WHAT TO WORK ON:
1. Please extract the passage of the forum thread below from "On UG you will" up to and including "for your response.".
2. In the forum thread below, which two sponsors does ohio4life say the other boards promote?

** START OF DOCUMENT **

# Please explain these other boards to me



## ohio4life (Jan 22, 2019)

New to the board but not new to the game. I follow 2 other boards and they openly promote their " board" sponsors. one source is purity source labs and the other is Ace. On the boards they sponsor they get great reviews by their members. But on this board PSL does not get good reviews. Why is their so much disparity between this board and the 2 boards they are sponsors on?  My first board source was in the early 2000's Proline and Time to Grow.They were open sources. I like how this board is tight lipped about sources. Thank you for your information stay safe


----------



## Elivo (Jan 22, 2019)

Probably because unlike this board, the other ones youre talking about are more than likely getting paid by their sponsored sources. So of course they are going to give them great reviews.

On UG you will get a real opinion on sources that are asked about in the uncensored forum, and also i would take the responses from the members that have been here a while with much more weight than someone with 1 or 2 posts that show up and talk up a source on this forum. 

The old timers around here will give you an honest opinion on a source that is asked about, if they have exp with it of course.


----------



## ohio4life (Jan 22, 2019)

Thank you for your response.


----------



## Elivo (Jan 22, 2019)

That’s the advantage of a non source board. We don’t have them so we don’t have to make up bull shit reviews on any.


----------



## Chillinlow (Jan 22, 2019)

Walmart has that good test boost wish they would sponsor me


----------



## Texan69 (Jan 22, 2019)

Please stay away from psl 

and ya here you absolutely can be honest about a source review some places you may get banned if you give a poor review to one of their sources. So you only see the good reviews because the badness ones get deleted and those who posted get banned


----------



## Mass3000 (Jan 24, 2019)

Again, very incredible that this site is just sitting the record straight. I too have been drawn in to some nonsense on other boards. Ever since SSB closed down it's been hit and miss.

** END OF DOCUMENT **
** START OF GIVEN INFORMATION **

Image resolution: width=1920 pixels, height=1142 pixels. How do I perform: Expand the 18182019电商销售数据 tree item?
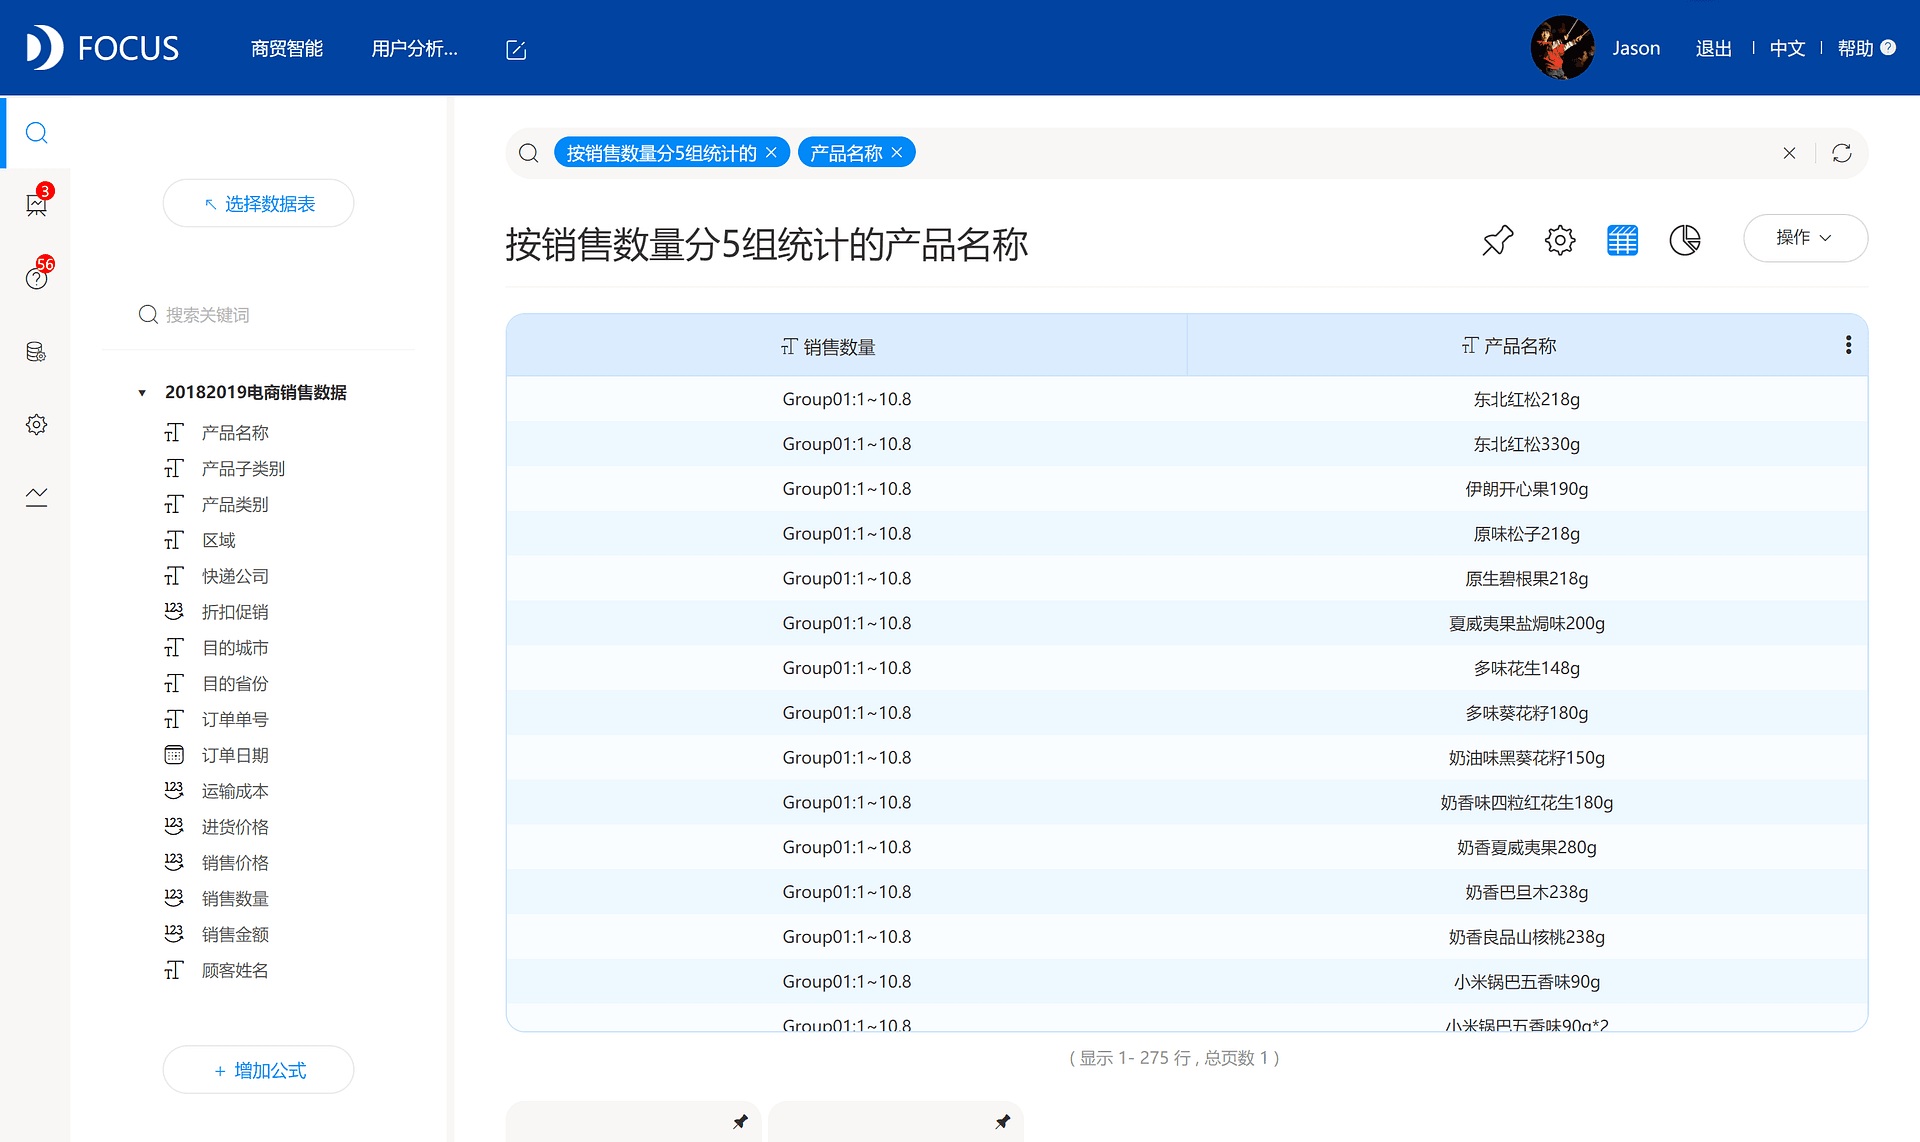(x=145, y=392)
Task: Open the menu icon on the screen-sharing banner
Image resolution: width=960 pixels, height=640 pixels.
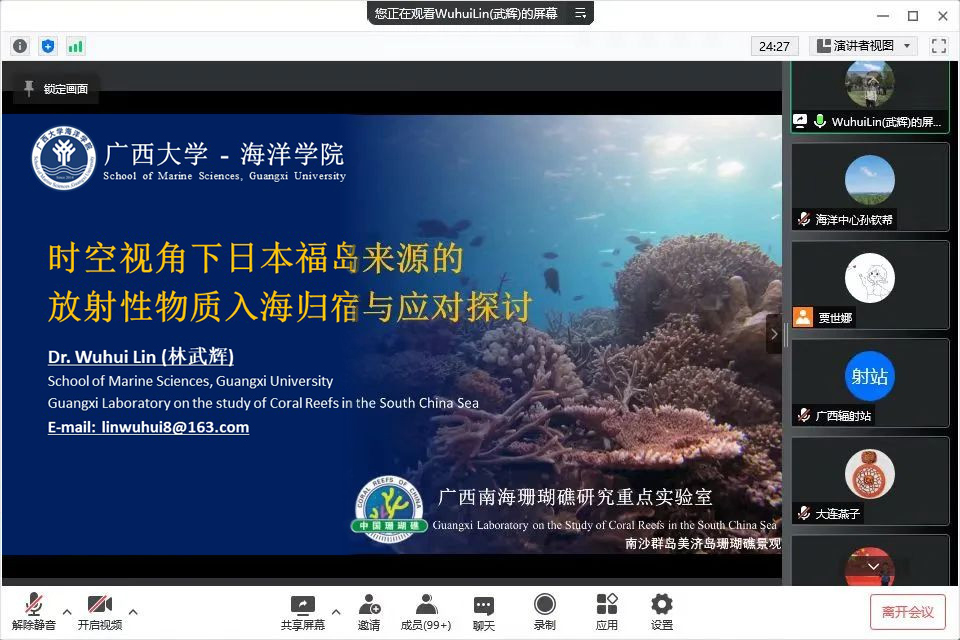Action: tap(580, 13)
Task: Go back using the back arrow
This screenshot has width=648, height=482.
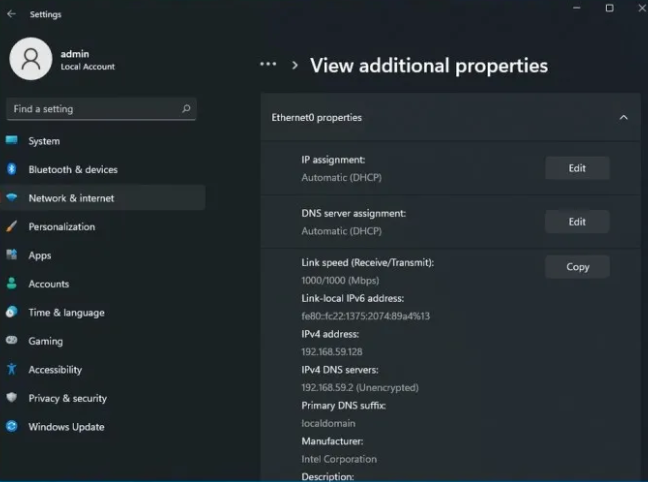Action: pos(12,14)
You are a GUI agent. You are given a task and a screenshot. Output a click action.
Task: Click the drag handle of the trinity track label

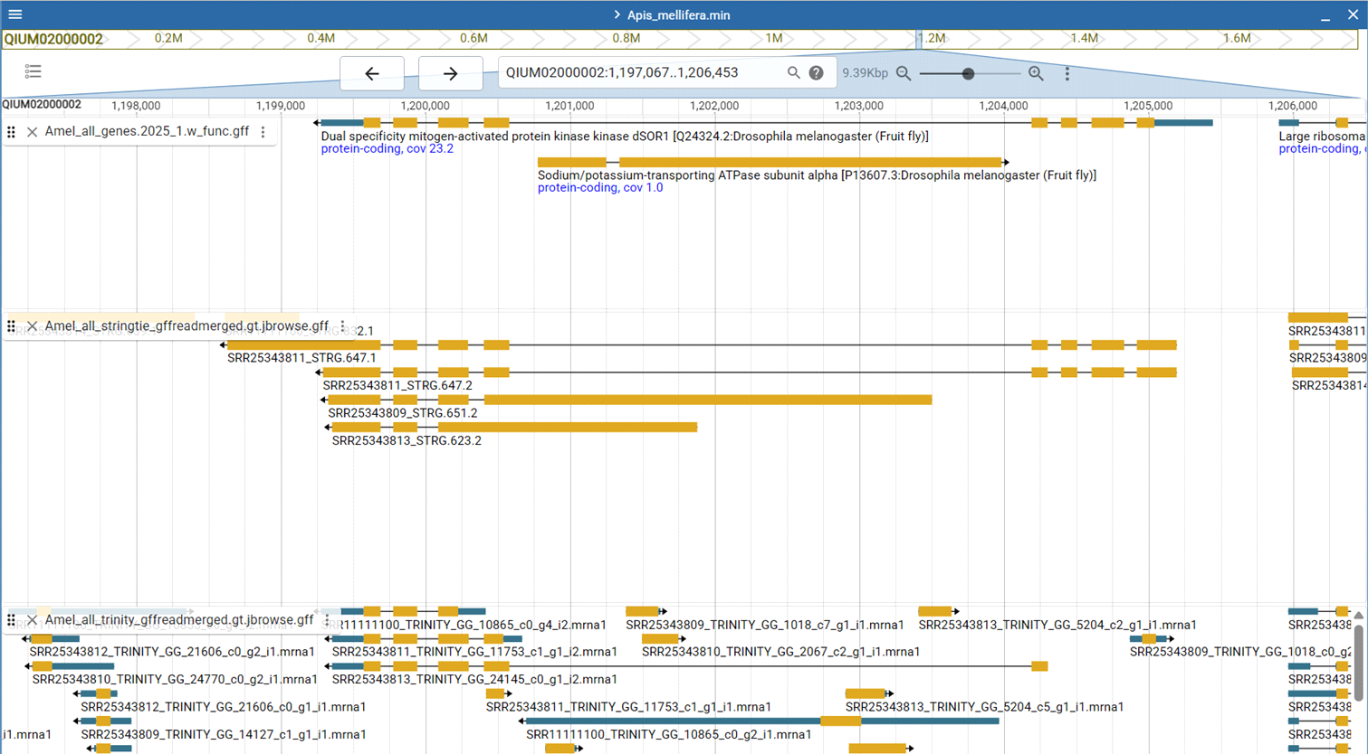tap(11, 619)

** END OF GIVEN INFORMATION **
** START OF GIVEN INFORMATION **

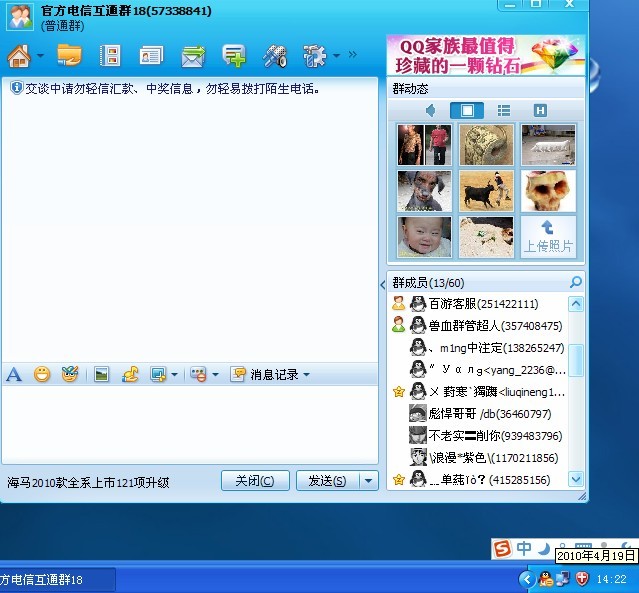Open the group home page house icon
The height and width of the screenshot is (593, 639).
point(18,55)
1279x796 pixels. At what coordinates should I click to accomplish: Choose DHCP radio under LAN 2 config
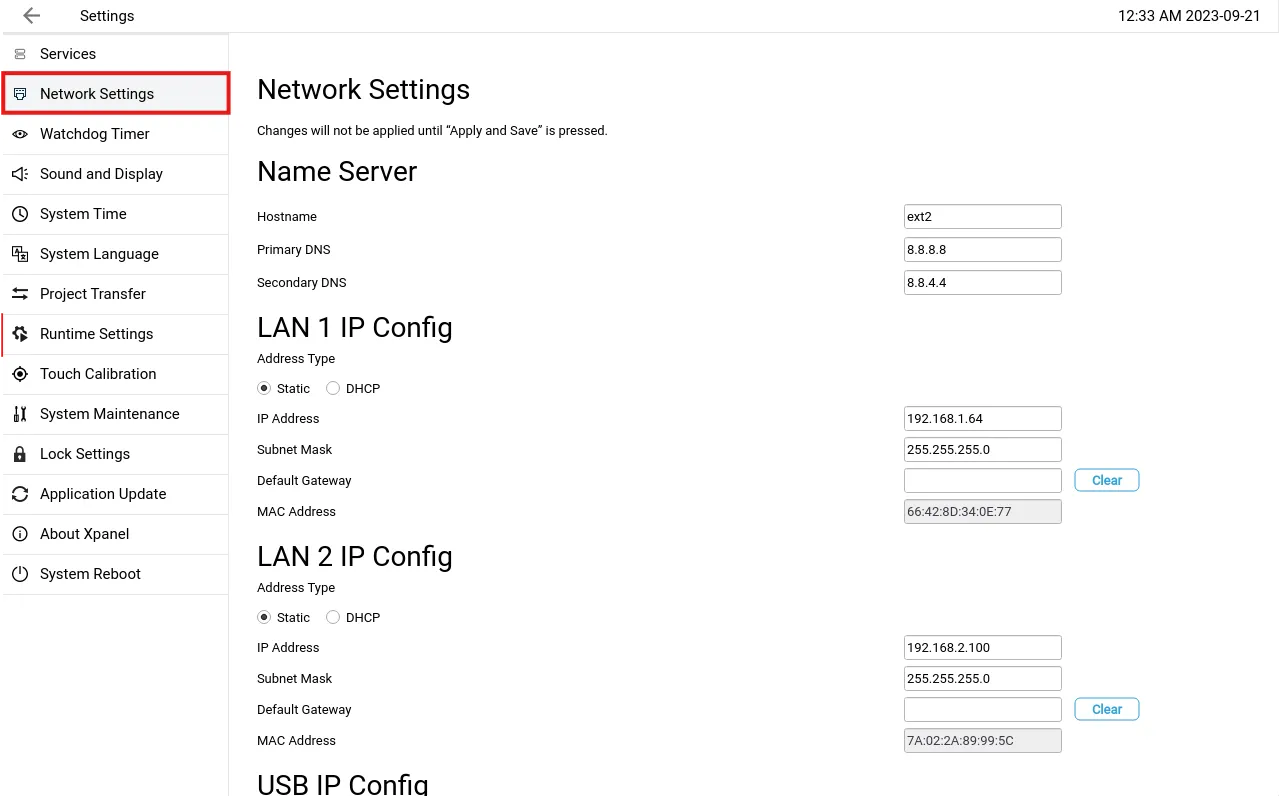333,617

** END OF GIVEN INFORMATION **

ANSWERS TO THE PROBLEMS:
1.
On UG you will get a real opinion on sources that are asked about in the uncensored forum, and also i would take the responses from the members that have been here a while with much more weight than someone with 1 or 2 posts that show up and talk up a source on this forum. 

The old timers around here will give you an honest opinion on a source that is asked about, if they have exp with it of course.


----------



## ohio4life (Jan 22, 2019)

Thank you for your response.

2. Purity source labs and Ace.